→ **Fragmento seleccionado**:
—————

Ese es el rasgo en común que veo entre la indignación y la impotencia.
La impotencia
puede acabar en lo que los psicólogos llaman indefensión aprendida. Se da en
los casos en los que es inútil cualquier rechazo, cualquier revuelta es inútil
y aprendemos a resignarnos a ese sufrimiento, a esa injusticia, a ese
sometimiento. Pero no sólo es una resignación pasiva, llega a ser una
aceptación, a veces incluso gozosa del sometimiento. Los perros que han sido
apaleados sin piedad y sin motivo aprenden a ofrecerse como hembras antes
incluso de recibir nuevas palizas.
Cuando no
podemos cumplir nuestros deseos, por muy generosos que éstos sean, podemos
sufrir por la frustración, esa sensación de incapacidad para no lograr nuestros
objetivos. ¿Qué hacemos entonces? ¿Cómo reaccionamos ante esa acumulación de
frustraciones que es la vida diaria?
Normalmente
solemos recomendar que hay que descargar esa frustración, que si acumulamos
demasiada se puede desbordar y entonces estalla. Normalmente en el peor momento
posible. Por eso se recomienda no guardarse las cosas, ir soltándolas poco a
poco.
Esos
sentimientos negativos se comportan en nuestro interior como veneno que
emponzoña nuestras venas y que tenemos que expulsar. No podemos permitir que se
acumulen porque nuestra salud corre peligro. La frustración y la ira se
comportan como una presa, como un gas comprimido en un recipiente relativamente
frágil. Parece que este es el paradigma más reconocido. Miles de libros de
autoayuda y coaching insisten en la
importancia de no guardarse nada y así impedir que estalle la furia. Como
Michael Douglas en una memorable película.

—————

→ **Información proporcionada**:
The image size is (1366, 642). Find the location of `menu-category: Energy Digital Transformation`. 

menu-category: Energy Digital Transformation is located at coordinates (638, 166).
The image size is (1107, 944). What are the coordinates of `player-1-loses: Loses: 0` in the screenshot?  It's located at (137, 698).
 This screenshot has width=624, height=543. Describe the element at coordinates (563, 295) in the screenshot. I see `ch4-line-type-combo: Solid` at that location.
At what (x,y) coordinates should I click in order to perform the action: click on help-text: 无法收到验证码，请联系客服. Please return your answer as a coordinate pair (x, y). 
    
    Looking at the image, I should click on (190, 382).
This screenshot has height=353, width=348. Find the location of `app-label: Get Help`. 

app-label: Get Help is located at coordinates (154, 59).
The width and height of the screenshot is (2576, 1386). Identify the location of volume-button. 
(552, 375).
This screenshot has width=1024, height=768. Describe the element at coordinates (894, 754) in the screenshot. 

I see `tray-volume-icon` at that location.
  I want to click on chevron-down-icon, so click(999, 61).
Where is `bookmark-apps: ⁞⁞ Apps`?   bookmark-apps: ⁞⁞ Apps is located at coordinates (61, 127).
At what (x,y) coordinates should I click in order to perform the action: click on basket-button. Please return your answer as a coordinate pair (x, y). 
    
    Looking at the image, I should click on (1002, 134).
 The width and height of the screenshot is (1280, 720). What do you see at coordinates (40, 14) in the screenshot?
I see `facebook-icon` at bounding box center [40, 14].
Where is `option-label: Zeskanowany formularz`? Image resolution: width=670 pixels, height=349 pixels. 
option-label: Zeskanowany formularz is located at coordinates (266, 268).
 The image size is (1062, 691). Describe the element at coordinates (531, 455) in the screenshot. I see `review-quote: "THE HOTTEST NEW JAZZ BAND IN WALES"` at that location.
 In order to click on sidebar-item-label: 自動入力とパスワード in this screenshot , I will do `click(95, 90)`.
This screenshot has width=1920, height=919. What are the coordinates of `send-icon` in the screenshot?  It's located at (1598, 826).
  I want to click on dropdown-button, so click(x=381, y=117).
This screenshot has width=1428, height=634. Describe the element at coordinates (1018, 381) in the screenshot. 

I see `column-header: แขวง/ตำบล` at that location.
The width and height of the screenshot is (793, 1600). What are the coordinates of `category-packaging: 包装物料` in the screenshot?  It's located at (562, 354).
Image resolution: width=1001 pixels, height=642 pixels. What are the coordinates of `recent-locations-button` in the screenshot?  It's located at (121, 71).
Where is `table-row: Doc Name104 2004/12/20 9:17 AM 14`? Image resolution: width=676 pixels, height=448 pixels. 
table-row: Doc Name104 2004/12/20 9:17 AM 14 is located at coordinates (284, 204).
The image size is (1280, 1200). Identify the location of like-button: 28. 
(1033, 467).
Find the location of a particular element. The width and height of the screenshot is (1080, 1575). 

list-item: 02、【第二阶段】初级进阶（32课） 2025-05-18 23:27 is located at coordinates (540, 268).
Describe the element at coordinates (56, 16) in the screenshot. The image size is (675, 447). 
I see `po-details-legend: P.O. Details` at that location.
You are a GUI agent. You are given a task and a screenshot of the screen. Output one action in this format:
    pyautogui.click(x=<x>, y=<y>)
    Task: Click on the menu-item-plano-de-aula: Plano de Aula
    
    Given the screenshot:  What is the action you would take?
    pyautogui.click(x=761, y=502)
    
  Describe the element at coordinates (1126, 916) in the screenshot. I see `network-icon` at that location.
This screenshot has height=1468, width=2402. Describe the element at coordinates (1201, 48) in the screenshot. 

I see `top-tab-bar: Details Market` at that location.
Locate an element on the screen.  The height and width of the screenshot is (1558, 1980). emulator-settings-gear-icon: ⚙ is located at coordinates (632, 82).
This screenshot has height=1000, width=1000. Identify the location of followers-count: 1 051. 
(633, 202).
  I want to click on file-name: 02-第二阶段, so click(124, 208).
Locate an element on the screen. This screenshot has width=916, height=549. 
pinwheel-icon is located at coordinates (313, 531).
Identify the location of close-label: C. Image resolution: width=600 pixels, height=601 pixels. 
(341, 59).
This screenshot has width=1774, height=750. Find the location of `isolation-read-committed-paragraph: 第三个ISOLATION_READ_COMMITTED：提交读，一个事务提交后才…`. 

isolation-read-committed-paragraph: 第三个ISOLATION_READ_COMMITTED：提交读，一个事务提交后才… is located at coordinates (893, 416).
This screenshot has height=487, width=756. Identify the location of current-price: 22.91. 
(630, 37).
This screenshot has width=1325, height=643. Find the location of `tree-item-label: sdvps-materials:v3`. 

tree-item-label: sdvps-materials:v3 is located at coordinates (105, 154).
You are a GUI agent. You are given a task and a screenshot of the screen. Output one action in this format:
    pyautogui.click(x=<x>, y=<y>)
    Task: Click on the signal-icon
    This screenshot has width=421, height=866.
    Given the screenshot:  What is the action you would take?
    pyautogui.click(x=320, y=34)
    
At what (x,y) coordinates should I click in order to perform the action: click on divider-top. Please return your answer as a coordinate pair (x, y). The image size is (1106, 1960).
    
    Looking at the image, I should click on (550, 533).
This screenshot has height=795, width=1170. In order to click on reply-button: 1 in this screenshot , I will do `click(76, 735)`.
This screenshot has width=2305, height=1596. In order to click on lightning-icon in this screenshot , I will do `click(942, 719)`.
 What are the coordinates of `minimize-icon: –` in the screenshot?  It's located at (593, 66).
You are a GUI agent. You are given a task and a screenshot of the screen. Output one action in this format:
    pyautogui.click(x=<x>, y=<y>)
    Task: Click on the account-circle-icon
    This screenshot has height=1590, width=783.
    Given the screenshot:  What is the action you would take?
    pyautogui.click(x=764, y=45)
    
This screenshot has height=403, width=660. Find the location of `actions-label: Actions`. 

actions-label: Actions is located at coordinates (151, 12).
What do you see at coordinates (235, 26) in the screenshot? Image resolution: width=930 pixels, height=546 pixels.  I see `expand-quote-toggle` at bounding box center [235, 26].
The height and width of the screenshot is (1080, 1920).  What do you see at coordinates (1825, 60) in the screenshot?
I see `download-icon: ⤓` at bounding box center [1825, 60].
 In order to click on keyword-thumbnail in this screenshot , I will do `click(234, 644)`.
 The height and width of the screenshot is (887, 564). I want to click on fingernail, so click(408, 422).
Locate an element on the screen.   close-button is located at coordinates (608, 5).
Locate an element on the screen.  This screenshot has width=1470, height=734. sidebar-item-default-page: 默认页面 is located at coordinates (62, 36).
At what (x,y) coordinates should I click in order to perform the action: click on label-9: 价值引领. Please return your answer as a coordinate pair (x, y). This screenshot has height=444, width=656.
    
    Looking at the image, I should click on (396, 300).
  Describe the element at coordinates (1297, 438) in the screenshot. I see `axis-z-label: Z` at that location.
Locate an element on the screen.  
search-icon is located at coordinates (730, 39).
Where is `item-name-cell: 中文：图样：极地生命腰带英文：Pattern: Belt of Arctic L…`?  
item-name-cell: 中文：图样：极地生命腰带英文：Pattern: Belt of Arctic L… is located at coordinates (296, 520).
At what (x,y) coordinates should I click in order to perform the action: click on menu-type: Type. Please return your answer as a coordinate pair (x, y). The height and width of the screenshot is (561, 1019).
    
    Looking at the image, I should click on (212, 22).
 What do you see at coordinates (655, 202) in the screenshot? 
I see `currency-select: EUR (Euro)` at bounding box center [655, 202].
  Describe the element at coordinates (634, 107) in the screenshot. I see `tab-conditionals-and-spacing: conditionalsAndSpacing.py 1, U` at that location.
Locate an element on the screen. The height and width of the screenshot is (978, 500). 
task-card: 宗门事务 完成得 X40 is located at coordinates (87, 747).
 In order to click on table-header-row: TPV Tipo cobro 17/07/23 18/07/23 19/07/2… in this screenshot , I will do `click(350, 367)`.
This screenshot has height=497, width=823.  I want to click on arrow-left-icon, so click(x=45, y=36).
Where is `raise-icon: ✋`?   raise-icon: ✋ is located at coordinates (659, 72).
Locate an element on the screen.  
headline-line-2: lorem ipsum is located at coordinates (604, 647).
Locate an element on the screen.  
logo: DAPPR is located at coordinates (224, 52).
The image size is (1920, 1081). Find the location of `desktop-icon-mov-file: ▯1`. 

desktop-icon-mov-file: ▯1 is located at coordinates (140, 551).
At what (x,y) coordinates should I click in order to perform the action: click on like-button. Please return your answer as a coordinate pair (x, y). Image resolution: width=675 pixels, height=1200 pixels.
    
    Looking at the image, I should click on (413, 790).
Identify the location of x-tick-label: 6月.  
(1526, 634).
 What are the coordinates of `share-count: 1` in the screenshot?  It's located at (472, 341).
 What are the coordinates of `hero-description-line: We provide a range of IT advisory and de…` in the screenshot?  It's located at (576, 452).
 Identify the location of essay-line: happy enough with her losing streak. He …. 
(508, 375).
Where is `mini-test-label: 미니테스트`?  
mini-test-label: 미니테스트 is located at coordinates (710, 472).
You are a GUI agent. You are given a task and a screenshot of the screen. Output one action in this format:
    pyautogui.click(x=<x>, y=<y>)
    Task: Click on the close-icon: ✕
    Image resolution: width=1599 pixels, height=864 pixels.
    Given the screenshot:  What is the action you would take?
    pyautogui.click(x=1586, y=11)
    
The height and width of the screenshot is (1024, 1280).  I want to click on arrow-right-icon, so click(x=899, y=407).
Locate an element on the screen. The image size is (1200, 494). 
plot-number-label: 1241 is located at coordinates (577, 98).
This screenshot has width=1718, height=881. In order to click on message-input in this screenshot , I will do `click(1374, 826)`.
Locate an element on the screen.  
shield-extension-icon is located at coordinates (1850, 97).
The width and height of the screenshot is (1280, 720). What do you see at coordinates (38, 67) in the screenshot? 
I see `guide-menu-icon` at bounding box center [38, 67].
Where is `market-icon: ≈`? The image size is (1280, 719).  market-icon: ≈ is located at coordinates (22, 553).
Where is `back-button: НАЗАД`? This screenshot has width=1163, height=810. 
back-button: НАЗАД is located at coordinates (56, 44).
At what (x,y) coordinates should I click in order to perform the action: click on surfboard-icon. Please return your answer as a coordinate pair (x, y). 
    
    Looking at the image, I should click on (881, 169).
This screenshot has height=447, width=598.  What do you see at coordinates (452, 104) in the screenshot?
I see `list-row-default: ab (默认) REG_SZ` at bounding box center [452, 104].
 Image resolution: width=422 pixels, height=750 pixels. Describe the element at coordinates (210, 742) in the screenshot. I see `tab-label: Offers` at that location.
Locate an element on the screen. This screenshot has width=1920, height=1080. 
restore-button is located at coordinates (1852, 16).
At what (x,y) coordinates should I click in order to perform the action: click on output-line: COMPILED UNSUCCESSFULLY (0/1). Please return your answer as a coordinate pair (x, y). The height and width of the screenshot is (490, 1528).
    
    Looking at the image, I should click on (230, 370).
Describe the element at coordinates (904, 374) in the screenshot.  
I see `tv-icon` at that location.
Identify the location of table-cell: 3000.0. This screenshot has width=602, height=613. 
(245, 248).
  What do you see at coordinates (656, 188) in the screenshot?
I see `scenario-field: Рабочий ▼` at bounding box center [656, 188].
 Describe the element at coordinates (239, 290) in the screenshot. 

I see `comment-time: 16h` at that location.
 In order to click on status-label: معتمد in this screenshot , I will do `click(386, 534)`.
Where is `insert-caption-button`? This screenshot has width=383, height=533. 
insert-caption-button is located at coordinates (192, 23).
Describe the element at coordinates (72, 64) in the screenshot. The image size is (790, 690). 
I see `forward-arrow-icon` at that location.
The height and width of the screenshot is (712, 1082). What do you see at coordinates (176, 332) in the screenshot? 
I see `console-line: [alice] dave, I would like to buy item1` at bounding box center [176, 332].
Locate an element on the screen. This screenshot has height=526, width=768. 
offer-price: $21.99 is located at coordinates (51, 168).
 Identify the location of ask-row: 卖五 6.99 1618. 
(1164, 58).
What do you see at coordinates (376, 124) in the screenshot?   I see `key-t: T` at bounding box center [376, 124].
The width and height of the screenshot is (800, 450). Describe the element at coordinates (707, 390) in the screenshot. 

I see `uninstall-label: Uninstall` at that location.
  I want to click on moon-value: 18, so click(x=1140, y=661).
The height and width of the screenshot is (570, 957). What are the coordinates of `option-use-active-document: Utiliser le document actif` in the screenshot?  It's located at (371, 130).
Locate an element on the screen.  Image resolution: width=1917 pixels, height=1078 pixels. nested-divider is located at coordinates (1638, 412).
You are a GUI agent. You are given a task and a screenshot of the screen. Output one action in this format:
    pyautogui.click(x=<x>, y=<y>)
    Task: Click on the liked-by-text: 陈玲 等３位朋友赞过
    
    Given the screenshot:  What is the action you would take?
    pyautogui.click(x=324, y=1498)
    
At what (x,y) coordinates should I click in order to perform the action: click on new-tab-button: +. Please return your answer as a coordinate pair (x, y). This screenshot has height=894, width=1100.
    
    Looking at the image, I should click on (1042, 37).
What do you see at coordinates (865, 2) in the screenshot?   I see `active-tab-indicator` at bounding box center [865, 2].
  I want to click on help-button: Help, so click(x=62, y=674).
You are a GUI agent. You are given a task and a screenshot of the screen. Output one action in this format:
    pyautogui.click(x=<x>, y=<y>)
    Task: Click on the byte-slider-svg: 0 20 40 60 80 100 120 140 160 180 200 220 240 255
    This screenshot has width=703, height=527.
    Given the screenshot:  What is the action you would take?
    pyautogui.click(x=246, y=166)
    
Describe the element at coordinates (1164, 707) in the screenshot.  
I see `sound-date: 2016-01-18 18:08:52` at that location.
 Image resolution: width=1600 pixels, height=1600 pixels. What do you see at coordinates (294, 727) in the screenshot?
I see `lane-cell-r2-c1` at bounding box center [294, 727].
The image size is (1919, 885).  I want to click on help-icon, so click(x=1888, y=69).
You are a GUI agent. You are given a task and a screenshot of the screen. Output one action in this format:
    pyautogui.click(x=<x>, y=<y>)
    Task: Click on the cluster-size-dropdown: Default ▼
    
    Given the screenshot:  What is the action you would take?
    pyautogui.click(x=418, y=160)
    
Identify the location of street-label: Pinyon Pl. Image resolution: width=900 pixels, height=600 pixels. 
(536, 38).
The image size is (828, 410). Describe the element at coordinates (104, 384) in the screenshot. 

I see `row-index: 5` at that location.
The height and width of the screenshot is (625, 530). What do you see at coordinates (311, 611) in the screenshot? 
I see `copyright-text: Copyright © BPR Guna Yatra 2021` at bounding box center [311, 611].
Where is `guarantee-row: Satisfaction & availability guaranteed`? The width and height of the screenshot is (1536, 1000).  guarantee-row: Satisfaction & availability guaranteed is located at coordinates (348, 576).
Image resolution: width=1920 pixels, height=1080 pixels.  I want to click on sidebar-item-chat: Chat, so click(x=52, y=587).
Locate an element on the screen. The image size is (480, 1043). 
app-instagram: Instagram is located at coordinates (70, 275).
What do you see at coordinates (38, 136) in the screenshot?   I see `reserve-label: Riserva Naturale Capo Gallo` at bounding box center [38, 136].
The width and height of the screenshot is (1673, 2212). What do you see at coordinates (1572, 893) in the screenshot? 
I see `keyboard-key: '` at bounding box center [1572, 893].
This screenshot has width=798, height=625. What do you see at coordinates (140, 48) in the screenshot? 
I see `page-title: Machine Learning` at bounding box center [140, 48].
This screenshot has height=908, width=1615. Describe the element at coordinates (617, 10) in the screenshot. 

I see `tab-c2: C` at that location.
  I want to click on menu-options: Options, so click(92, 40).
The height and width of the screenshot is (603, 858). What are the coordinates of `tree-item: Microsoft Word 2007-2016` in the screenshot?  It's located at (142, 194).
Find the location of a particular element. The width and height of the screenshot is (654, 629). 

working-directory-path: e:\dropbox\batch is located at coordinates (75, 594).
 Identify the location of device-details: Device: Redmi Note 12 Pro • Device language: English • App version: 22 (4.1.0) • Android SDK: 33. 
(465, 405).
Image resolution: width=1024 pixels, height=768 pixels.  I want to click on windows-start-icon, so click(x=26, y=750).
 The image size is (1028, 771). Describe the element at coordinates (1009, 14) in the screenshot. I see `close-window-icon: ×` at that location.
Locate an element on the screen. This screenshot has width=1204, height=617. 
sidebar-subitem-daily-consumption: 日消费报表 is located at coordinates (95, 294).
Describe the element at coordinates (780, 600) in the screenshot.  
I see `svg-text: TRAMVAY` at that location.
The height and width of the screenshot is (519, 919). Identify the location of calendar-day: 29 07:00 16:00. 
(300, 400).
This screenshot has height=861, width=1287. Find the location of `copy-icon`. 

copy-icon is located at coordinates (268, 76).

—————

→ **Explorar el material**:
1. Según el fragmento sobre la frustración y la impotencia, ¿cómo llaman los psicólogos a aquello en lo que puede acabar la impotencia?
2. Prosigue el fragmento sobre la frustración y la impotencia a partir de su última oración.

→ **Conjunto de respuestas**:
1. Indefensión aprendida.

2.
Tengo que decir
que me surgen dudas con este paradigma. Lo veo muy claro. Entiendo
perfectamente, incorporo –en el sentido de que lo hago cuerpo- la sensación de
que la frustración se acumula como el agua en una presa. Tiene sentido, como
para Freud cuando hablaba de la sublimación. Si el agua no puede tirar por un
cauce, busca otro. Pero no me fío.
Intentaré
explicarme. Las palabras, creo, tienen una fuerza mágica. Todas las palabras
son mágicas pronunciadas de una manera concreta. Si esa indignación, si la
frustración, si la impotencia las siento como una energía interior que pugna
por salir, procuraré ir teniendo conversaciones que me calmen, soltaré
comentarios que me descarguen, daré patadas inofensivas. Así iré aliviando la
presa y evitaré un desbordamiento emocional, agresivo y violento.
Pero creo que
con cada conversación que rumie mi indignación, con cada invectiva que suelto o
con cada patada a la pared, estoy estableciendo un patrón de conducta. Pienso,
como mi maestro Luis Castro, que una fuerza fundamental del hombre es la
imitación. Imitamos lo que se supone que debemos hacer cuando estamos
iracundos, deprimidos, frustrados. Y no sólo imitamos a los demás, podemos
imitarnos a nosotros mismos. La costumbre hace el hábito.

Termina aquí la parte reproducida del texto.